No cabe duda de que la comunicación es hoy un poderoso instrumento de evangelización.

En la mañana de Pascua, Cristo resucitado envió a María Magdalena a anunciar a los discípulos que estaba vivo. El primer anuncio se hizo, pues, de persona a persona, que era uno de los mejores medios de comunicación de la época. Si fuera hoy, algunos galileos y la gente de los alrededores se enterarían de ello por la radio o la televisión, las redes sociales u otras plataformas digitales, utilizando las nuevas tecnologías de la información y la comunicación (NTIC).

El anuncio gozoso de la Pascua es, pues, un acontecimiento de comunicación. Evangelizar es comunicar. Cada jesuita evangeliza en su lugar de misión. Quienes trabajan en el campo de la comunicación lo hacen con el teclado al escribir artículos, con su ordenador al publicar textos e imágenes, con su cámara al sacar fotos, con su micrófono al transmitir.

Como jesuita en misión en Radio Vaticana, mi alegría es comunicar e informar sobre las actividades del Papa, de la Santa Sede, de la Iglesia universal y del mundo. Cada día, mis colegas y yo tenemos que procesar, publicar y difundir una gran cantidad de noticias. Éstas nos llegan del Vaticano, así como de todo el mundo, a través de corresponsales en diversos países, y de entrevistas que nosotros realizamos, en nuestros estudios o por teléfono. Los temas son tan variados como interesantes. Radio Vaticana - Vatican News publica y emite en unas cincuenta lenguas.

Habrán notado que utilizo la expresión “Radio Vaticana - Vatican News” porque, con el desarrollo de las NTIC, los medios de comunicación del Vaticano también han evolucionado mucho y se han digitalizado. Además de los programas de radio, que llegan a millones de oyentes, las noticias se publican en el sitio web www.vaticannews.va y en redes sociales como X y Facebook, que llegan a un gran número de usuarios.

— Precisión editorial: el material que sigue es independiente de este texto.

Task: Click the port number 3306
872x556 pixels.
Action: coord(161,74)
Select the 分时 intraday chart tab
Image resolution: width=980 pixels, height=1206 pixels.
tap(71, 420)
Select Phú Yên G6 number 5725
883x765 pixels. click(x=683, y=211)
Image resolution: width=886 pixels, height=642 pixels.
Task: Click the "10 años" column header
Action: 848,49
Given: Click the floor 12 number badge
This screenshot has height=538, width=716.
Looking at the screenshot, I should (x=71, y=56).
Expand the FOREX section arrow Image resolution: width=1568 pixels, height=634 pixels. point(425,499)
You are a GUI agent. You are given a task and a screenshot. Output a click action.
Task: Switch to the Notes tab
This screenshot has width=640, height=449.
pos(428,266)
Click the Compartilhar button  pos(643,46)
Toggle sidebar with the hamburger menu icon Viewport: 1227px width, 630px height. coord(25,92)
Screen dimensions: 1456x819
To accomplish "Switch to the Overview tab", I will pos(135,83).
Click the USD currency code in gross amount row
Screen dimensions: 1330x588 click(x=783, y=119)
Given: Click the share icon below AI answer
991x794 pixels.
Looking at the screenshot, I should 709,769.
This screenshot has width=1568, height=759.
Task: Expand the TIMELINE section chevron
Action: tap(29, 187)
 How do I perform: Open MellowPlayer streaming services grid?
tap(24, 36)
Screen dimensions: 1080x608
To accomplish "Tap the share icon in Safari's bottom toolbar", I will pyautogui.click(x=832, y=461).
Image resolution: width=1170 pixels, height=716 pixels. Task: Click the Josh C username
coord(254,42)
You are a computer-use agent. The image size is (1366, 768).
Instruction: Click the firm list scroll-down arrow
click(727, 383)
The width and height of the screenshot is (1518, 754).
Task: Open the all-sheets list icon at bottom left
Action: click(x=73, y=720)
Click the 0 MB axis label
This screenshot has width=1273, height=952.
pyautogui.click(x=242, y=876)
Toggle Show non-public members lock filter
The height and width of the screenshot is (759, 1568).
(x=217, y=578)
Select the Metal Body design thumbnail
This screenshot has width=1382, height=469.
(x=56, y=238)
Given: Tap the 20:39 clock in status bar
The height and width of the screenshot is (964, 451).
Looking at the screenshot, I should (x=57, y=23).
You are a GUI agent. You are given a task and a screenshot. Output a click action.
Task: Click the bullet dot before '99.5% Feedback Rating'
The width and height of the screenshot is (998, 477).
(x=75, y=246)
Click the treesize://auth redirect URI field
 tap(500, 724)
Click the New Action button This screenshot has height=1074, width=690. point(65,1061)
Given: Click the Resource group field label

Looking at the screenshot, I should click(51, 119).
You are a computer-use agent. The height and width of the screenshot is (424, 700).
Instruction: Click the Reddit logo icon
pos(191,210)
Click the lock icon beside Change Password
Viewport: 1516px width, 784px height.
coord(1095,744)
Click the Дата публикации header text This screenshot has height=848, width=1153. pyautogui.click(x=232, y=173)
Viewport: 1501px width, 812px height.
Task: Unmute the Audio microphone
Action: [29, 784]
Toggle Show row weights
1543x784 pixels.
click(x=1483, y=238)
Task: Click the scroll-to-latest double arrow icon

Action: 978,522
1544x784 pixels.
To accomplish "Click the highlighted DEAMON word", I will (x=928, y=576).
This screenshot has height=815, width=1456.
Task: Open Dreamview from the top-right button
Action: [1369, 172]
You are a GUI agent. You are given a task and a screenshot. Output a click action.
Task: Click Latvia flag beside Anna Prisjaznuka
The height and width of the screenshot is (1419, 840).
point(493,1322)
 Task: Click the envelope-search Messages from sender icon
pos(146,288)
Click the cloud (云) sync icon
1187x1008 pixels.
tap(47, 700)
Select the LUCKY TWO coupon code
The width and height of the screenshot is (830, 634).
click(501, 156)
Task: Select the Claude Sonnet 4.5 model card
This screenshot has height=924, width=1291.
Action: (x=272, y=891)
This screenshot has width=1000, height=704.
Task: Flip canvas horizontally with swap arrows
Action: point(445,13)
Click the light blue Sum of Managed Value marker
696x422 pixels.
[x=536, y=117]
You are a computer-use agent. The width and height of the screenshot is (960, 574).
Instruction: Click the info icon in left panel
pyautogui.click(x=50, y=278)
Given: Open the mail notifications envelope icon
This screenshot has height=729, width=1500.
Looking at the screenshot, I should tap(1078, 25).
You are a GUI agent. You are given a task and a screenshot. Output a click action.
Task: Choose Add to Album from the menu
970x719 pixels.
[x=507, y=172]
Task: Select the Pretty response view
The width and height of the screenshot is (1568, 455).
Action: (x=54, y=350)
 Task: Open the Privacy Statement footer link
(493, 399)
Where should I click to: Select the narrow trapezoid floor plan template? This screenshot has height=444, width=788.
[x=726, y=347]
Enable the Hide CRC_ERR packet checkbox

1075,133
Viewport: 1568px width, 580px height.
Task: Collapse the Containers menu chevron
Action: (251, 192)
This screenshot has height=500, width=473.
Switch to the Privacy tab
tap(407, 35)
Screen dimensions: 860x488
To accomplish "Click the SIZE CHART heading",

Es bueno comprobar que millones de personas se informan gracias al trabajo diario de los periodistas del Vaticano, divididos en equipos lingüísticos. En este microcosmo multicultural, conocer a personas de distintas culturas es una experiencia muy enriquecedora. La búsqueda de información, sobre todo a través de entrevistas, también nos enriquece. Además de informar a los demás, nosotros mismos aprendemos o profundizamos sobre muchos temas.

A la hora de procesar y difundir información, incluso sobre temas relacionados con guerras, catástrofes naturales y crisis humanitarias, se nos pide que no comuniquemos como si todo estuviera perdido y el fracaso tuviera la última palabra, simplemente para llamar la atención. La mirada que se espera de nosotros es la de la esperanza. Haciendo esto, y difundiendo todo lo que las Iglesias locales y la Iglesia universal hacen para aliviar los sufrimientos del mundo, comunicamos esta esperanza de un mundo mejor. Somos testigos de la Resurrección.

A través de este apostolado, evangelizamos comunicando la fe, la esperanza y el amor de Dios, que envió a su Hijo para redimir a la humanidad.